„Bei Tee ist der Fachmann gefragt“
Sebastian Bordthäuser hat das Thema Tee für sich entdeckt und spricht über seine Erfahrungen sowie die mangelnde Wertschätzung von Tee in Deutschland.
Warum beschwert sich hierzulande niemand, wenn er im Restaurant einen Tee bestellt und für vier Euro eine Tasse heißes Wasser mit Beutel bekommt?
Deutschland hat keine Teekultur. Geh’ doch mal in den Supermarkt und schau, was da für aromatisiertes Zeug rumliegt. Außerdem unterscheiden wir hier nicht zwischen Tee und Infusion – also allem, was nicht von der Teepflanze kommt. Für den Gastronomen ist das gut, denn Tee wie er hierzulande serviert wird, hat eine sehr hohe Marge. Ich kann den Leuten ja anbieten was ich will, es interessiert keinen.
Ist Tee denn ein guter Speisenbegleiter?
Oh ja. Es gibt derzeit diesen Trend mit aromatisiertem Wasser, aber das hat nur Duft. Tee hat Gerbstoff, kann Süße entwickeln, hat Extrakt. Der Klassiker ist, wenn ich einen Lapsang Suchong mit einem kräftigen Schmor-Gericht oder zu etwas mit Raucharomatik serviere. Das ist allerdings nur der Einstieg auf dem kleinsten Nenner.
Was kann Tee, was andere Getränke nicht können?

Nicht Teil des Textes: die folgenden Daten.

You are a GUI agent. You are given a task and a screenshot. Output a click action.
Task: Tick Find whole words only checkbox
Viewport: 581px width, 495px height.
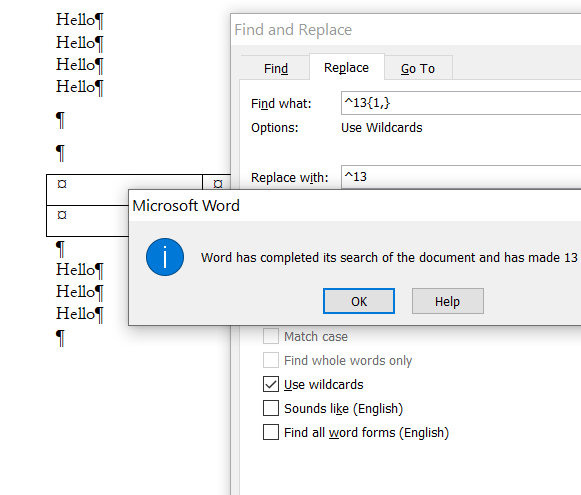(x=271, y=360)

Tee ist subtiler. Kaffee wird außerhalb der Kaffee-Geek Szene als ein Funktionsgetränk nach dem Essen gesehen. Tee verlässt diese eindimensionale Rolle.

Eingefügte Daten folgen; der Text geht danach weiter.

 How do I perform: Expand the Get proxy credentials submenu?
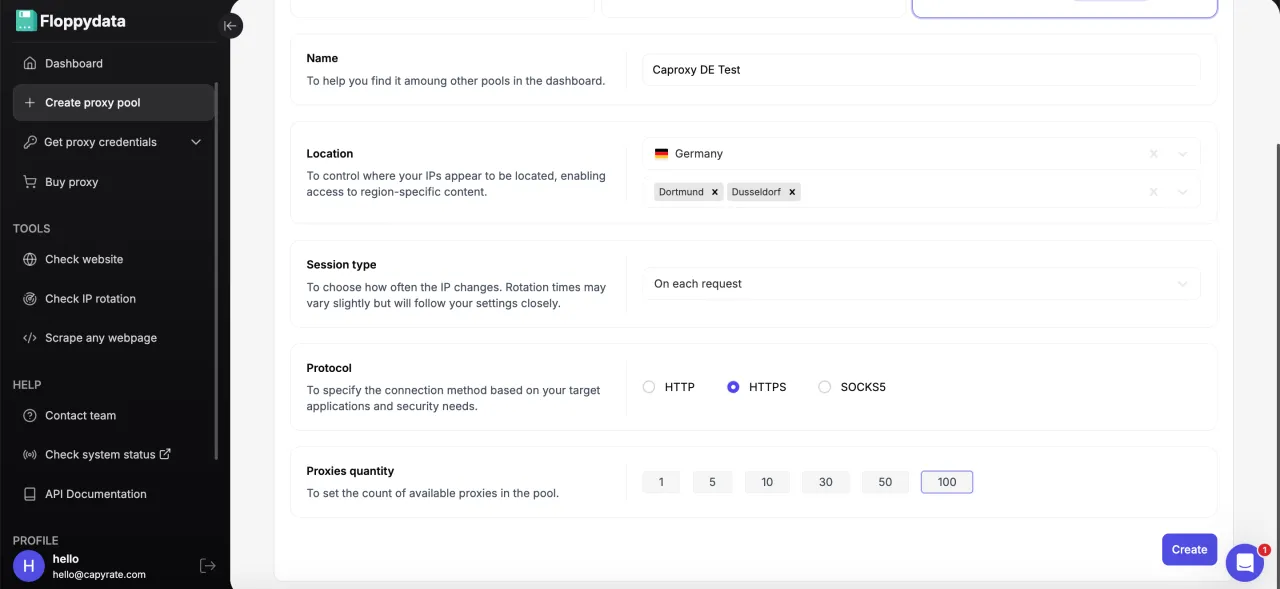coord(196,142)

Worauf achte ich beim Einkauf?
Bei Tee ist der Fachmann gefragt. Im Handel werden die meisten mit Unterlagen von großen Firmen geschult, es gibt kaum unabhängige Meinungen. Wenn du dich beim Tee auskennen willst, dann musst du dich selber kümmern, da gibt es auch wenig Literatur. Das ist einer der letzten Gipfel, auf denen Reinhold Messner noch nicht war.
Woran erkenne ich einen guten Teehändler?
Der hat nur lose Ware und kauft selbst ein. In China oder Japan hat Tee einen Stellenwert wie bei uns nur der Wein.
Gibt es eine Kombination von Tee und Speise, die Du für zuhause zum Ausprobieren empfiehlst?
Ein Perlhuhn mit Pilzen mit einem hellen Jus, dazu einen Tie Guan Jin aus Muzah, einen dunklen Oolong aus Taiwan.
Was war der beste Tee, den Du je getrunken hast?
Schwierig, ich bin ja selbst noch dabei, mich einzutrinken. Vielleicht ein Xia Guan Tuo Cha, ein Shen Pu Erh aus Yunnan aus den frühen 1980er Jahren. Er entwickelte sich über zehn Aufgüsse und mehr.
Wie bewertest Du das Durchschnittswissen eines deutschen Sommeliers über Tee?
Da in den Schulen mit den Unterlagen der Teeindustrie geschult wird, sind die dort vermittelten Grundlagen Basiswissen: Ziehzeiten, wissen,
dass man die Kanne vorher heiß machen und gutes Wasser nehmen muss. Simple Sachen, die mit großer Akkuratesse ausgeführt werden müssen für ein gutes Ergebnis.
Das Gespräch mit Sebastian Bordthäuser führte Patrick Hemminger.